■ Aim of the task: Give back exactly the lines of the entries below from the line with "Task: Share the page on Twitter" to the line with "The width and height of the screenshot is (700, 500).", inclusive, and only those.

** Opening The input block **

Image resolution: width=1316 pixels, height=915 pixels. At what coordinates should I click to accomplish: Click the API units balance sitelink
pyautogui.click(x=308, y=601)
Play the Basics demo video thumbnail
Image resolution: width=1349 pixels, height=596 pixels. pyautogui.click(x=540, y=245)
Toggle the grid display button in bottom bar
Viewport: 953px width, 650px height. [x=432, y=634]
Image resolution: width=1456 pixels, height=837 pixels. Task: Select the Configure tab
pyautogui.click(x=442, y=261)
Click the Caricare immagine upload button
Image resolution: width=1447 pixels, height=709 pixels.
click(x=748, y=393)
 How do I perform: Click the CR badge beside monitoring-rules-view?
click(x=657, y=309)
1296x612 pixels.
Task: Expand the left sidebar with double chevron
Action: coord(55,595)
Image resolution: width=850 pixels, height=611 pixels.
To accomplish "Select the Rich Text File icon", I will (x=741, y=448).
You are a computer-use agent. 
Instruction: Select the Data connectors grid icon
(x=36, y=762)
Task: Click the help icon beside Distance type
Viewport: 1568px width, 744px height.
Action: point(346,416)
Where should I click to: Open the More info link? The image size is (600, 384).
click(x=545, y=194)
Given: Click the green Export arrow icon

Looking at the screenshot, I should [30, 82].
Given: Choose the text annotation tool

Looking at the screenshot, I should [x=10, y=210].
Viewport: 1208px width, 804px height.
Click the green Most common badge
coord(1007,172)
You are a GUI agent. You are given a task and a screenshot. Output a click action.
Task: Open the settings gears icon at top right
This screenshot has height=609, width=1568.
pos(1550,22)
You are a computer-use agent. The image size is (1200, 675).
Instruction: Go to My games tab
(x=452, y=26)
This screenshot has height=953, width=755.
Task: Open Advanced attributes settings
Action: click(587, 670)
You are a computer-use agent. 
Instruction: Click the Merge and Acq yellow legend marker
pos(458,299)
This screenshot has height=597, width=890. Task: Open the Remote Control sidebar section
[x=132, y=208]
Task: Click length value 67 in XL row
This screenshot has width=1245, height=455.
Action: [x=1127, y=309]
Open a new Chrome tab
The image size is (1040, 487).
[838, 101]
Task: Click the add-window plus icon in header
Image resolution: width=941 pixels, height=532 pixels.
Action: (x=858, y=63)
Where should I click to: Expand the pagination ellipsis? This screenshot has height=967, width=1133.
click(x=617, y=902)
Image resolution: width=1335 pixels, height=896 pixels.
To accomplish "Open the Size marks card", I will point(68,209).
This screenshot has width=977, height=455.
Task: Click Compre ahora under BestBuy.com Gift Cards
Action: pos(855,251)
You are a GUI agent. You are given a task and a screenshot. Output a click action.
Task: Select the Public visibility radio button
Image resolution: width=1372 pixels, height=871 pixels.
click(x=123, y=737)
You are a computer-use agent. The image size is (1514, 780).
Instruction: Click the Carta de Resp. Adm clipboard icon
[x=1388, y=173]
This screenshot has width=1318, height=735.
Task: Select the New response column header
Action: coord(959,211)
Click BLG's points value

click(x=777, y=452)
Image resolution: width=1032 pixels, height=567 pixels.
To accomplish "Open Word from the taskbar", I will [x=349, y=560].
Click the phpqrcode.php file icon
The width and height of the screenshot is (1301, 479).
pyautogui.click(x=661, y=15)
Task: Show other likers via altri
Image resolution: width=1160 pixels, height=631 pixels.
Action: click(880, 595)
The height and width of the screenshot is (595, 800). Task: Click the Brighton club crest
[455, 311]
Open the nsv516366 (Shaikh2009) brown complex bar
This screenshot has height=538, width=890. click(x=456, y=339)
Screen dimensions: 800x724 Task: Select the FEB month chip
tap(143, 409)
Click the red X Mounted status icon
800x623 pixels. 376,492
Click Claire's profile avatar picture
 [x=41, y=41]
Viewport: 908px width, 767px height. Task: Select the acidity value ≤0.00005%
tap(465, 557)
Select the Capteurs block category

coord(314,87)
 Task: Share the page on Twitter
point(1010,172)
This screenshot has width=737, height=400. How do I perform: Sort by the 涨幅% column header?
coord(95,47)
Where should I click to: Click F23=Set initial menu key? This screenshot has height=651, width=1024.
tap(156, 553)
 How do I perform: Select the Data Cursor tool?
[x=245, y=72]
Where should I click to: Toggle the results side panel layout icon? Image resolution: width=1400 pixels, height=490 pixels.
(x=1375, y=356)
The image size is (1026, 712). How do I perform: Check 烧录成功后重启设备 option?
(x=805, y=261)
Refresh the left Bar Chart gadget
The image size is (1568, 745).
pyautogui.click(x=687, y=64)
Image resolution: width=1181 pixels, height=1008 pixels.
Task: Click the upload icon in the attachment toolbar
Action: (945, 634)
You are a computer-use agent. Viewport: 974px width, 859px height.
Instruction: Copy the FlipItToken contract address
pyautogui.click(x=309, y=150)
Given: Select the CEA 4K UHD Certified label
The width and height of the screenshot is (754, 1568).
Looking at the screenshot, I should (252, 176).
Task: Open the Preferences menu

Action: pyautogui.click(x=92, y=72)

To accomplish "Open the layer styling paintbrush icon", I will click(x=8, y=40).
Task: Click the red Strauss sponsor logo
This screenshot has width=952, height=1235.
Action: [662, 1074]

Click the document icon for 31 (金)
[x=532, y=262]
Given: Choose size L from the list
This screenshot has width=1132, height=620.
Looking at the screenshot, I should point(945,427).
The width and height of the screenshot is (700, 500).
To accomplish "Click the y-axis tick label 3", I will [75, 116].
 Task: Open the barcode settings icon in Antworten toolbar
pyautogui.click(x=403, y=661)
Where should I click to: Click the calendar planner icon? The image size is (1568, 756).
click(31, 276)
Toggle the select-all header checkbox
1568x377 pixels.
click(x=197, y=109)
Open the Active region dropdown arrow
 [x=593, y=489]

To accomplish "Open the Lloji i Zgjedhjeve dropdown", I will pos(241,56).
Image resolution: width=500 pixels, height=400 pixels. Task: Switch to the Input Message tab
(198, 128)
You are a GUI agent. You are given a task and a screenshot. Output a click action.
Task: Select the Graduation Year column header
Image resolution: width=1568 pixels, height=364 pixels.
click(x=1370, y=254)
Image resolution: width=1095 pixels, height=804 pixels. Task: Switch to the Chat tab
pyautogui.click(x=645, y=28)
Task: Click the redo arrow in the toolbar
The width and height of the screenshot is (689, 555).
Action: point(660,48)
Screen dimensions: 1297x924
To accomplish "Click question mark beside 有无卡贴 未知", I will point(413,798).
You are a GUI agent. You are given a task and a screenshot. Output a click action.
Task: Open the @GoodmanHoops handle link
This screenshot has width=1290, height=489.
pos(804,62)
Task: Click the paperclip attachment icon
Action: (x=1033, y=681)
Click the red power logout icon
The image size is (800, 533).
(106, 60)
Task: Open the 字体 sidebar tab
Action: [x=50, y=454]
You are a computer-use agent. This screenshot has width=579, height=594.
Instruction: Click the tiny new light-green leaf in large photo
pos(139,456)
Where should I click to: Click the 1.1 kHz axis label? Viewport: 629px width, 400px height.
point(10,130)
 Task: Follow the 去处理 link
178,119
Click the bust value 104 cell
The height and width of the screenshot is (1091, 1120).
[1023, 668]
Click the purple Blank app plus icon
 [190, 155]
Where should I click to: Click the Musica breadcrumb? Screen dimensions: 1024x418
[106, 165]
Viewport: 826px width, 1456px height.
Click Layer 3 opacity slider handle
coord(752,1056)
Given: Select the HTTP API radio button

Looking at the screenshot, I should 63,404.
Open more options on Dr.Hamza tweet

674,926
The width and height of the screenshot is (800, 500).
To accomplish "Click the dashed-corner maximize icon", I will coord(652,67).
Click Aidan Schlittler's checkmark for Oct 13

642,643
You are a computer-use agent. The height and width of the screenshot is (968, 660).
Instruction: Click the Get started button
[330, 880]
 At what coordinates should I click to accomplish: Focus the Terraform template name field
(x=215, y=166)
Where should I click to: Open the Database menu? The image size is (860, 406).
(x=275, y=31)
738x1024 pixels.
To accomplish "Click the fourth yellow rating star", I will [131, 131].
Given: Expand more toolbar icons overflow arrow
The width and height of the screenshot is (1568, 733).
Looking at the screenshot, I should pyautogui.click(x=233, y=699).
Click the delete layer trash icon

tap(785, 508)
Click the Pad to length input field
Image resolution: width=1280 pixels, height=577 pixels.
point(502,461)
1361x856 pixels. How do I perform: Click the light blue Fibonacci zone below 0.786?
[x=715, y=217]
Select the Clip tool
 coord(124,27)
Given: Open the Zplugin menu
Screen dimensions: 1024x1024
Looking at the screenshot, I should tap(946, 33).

** Closing The input block **

■ Your solution:
 Task: Share the page on Twitter
point(1010,172)
This screenshot has width=737, height=400. How do I perform: Sort by the 涨幅% column header?
coord(95,47)
Where should I click to: Click F23=Set initial menu key? This screenshot has height=651, width=1024.
tap(156, 553)
 How do I perform: Select the Data Cursor tool?
[x=245, y=72]
Where should I click to: Toggle the results side panel layout icon? Image resolution: width=1400 pixels, height=490 pixels.
(x=1375, y=356)
The image size is (1026, 712). How do I perform: Check 烧录成功后重启设备 option?
(x=805, y=261)
Refresh the left Bar Chart gadget
The image size is (1568, 745).
pyautogui.click(x=687, y=64)
Image resolution: width=1181 pixels, height=1008 pixels.
Task: Click the upload icon in the attachment toolbar
Action: (945, 634)
You are a computer-use agent. Viewport: 974px width, 859px height.
Instruction: Copy the FlipItToken contract address
pyautogui.click(x=309, y=150)
Given: Select the CEA 4K UHD Certified label
The width and height of the screenshot is (754, 1568).
Looking at the screenshot, I should (252, 176).
Task: Open the Preferences menu

Action: pyautogui.click(x=92, y=72)

To accomplish "Open the layer styling paintbrush icon", I will click(x=8, y=40).
Task: Click the red Strauss sponsor logo
This screenshot has width=952, height=1235.
Action: [662, 1074]

Click the document icon for 31 (金)
[x=532, y=262]
Given: Choose size L from the list
This screenshot has width=1132, height=620.
Looking at the screenshot, I should point(945,427).
The width and height of the screenshot is (700, 500).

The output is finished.